Among the wide variety of reactions to the Supreme Court’s decision in Citizens United v. FEC was the novel suggestion that it might actually be good for the left (on the Chicago-based blog Gapers Block). The reasoning was that now that the cards are stacked even more in favor of corporate rigging, progressives should have no bones about re-aligning more of their resources to organize against corporatocracy, instead of their allegedly failed attempts at protecting consumer and environmental welfare from within political institutions.

While evidence abounds that corporate influence in politics is already disastrously pervasive, progressives cannot gain from ceding the remainder of our inside men. There is simply much more power concentrated in the making of rules than in the daily revenue or PR impacts of a boycott here or a demonstration there. Those tools are important – indeed, they’re essential for the civic health of our democracy. But they are simply no substitute for elected officials who will take a principled stand for consumer and environmental protections, and a not-quite-totally-plutocratic distribution of wealth.

Gapers Block goes on to say:

“…resolving a constitutional question such as the intention of the First Amendment is not the same as considering a bill in committee: conjecture on outcome cannot be a serious criteria. The Court needs to determine what the right to free speech actually entails, not just how specific and various definitions of the right will effect politics and government.” [italics added]

This is an apt statement of the judicial philosophies of the Court’s conservative majority, but it is hardly a model for the work the constitution began: creating a stable, fair, and open society where justice and merit have a fighting chance against entrenched giants unburdened by civic or community concerns. I believe that there has not been nearly enough attention paid to “how specific and various definitions of rights will affect politics and government.” Laws have consequences, and it takes a willful and disturbing belligerence to ignore the second when deciding the first.

Would considering those consequences in resolving constitutional questions make those resolutions less parsimonious? Yes, in some cases (like it should have in Citizens United). But I believe that a little parsimony in constitutional interpretation is a small price to pay for protecting some semblance of balance in the distribution of political power. That kind of power, especially in the hands of astronomically profitable corporations, already reinforces itself, because accruing influence is simply what massive profits do. But extending corporations’ ability to influence the rules under which their massive profits are made tilts the scales beyond their already precipitous imbalance.

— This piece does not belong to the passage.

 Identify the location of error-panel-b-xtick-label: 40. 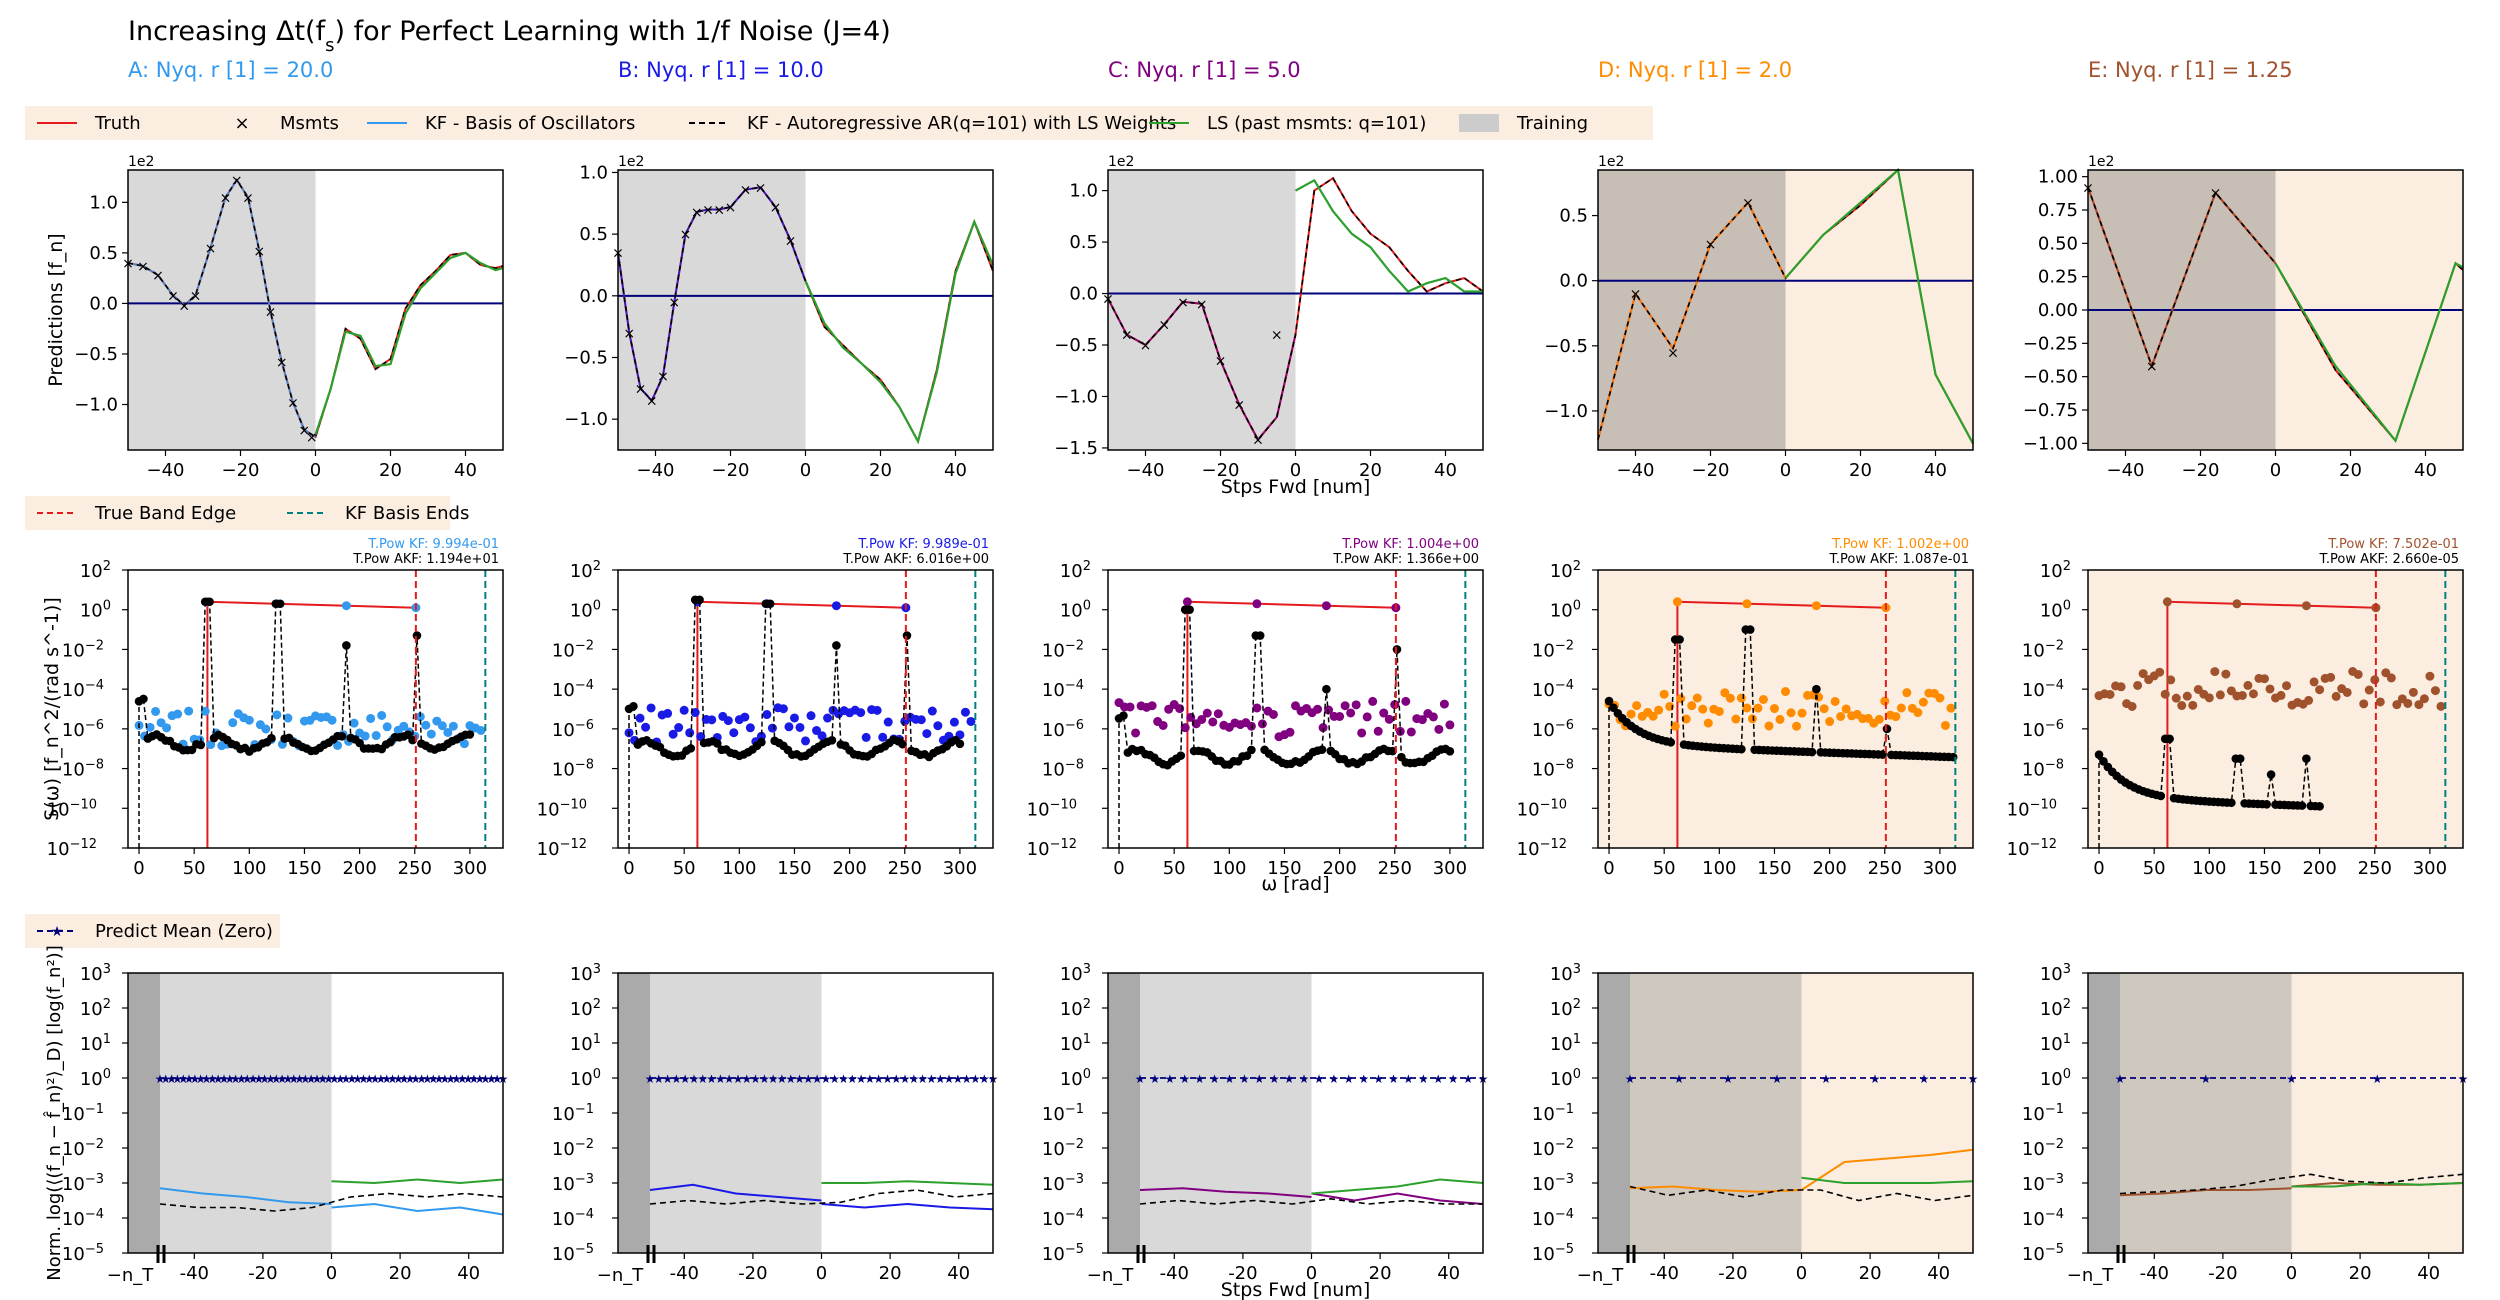
(958, 1274).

If we are interested in preventing the economic dominance of a handful of super-corporations from translating perfectly into political dominance, we must establish an explicit limit on their ability to influence the very rules that govern them. Who can sincerely believe that mega-corporations like ExxonMobil and Chevron, Comcast and AT&T, Monsanto, or GE have the public’s interest in mind when they spend hundreds of millions of dollars every year to fashion rules contributing to their bottom lines?

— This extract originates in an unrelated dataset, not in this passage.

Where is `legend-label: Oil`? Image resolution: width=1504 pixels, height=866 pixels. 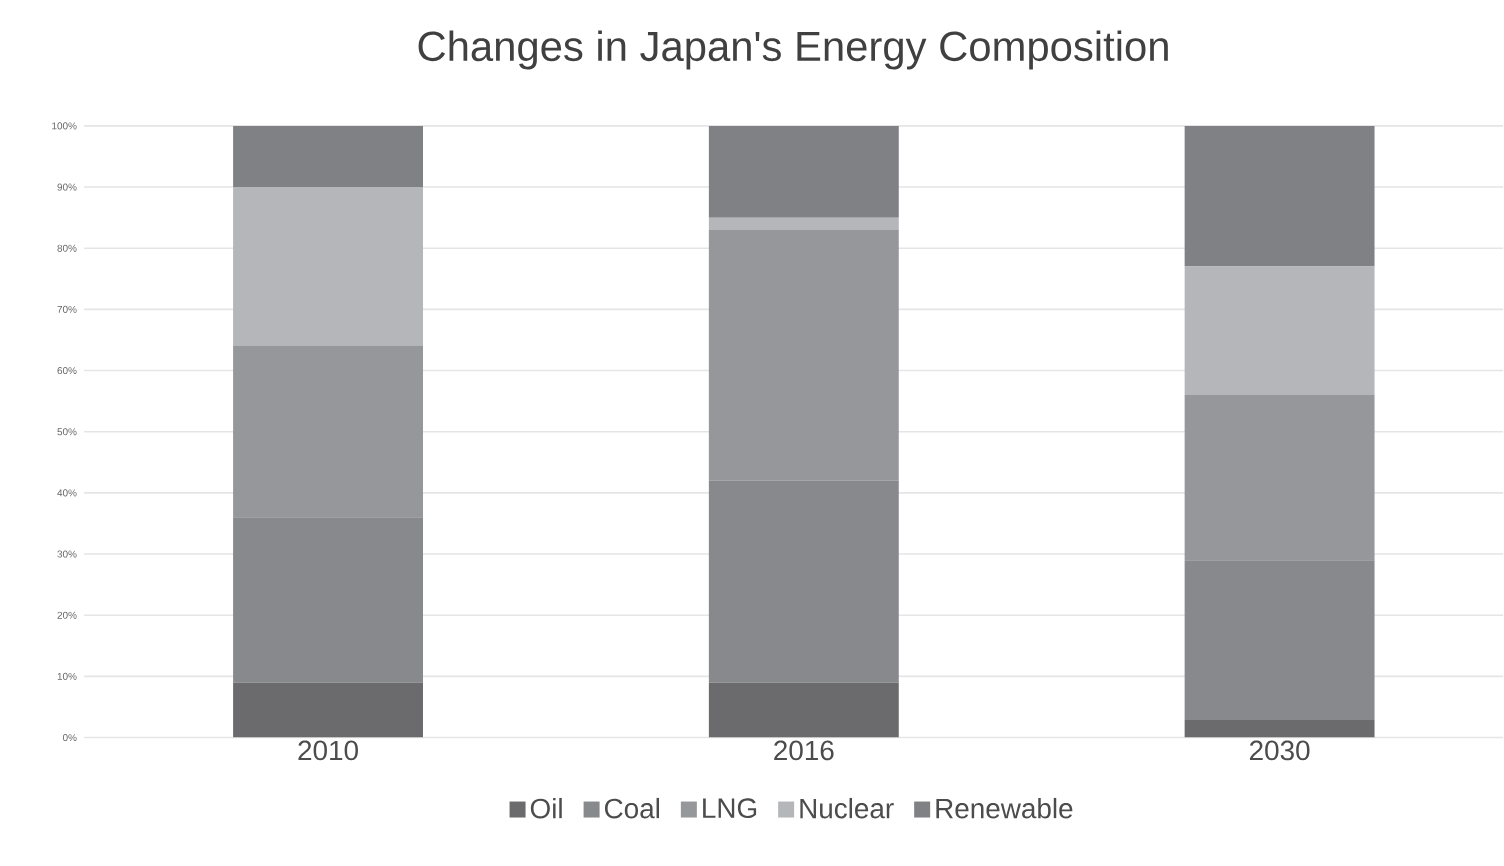 legend-label: Oil is located at coordinates (546, 808).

If we wish to retain the only sane basis for these mega-corporations – that they exist to improve the well-being of individuals’, and not the other way around – then we cannot allow them to crowd out the robust, balanced marketplace of ideas with ruthlessly calibrated and lavishly financed campaigns of singular, profit-driven interest. I take as a starting point that that is fundamentally important, and ask then how it can fit with the constitution and existing case law.

This may seem to insufficiently address existing case law, but I believe it is a mistake to allow the conversation in Citizens United, or the broader question of corporations’ rights, to be restricted to legalistic skirmishes. With a question as fundamental and consequential as the 1st Amendment, we have a responsibility to consider not only the intent of the constitution’s authors or interpretive parsimony, but also the kind of society we would like to create in our increasingly power-skewed world.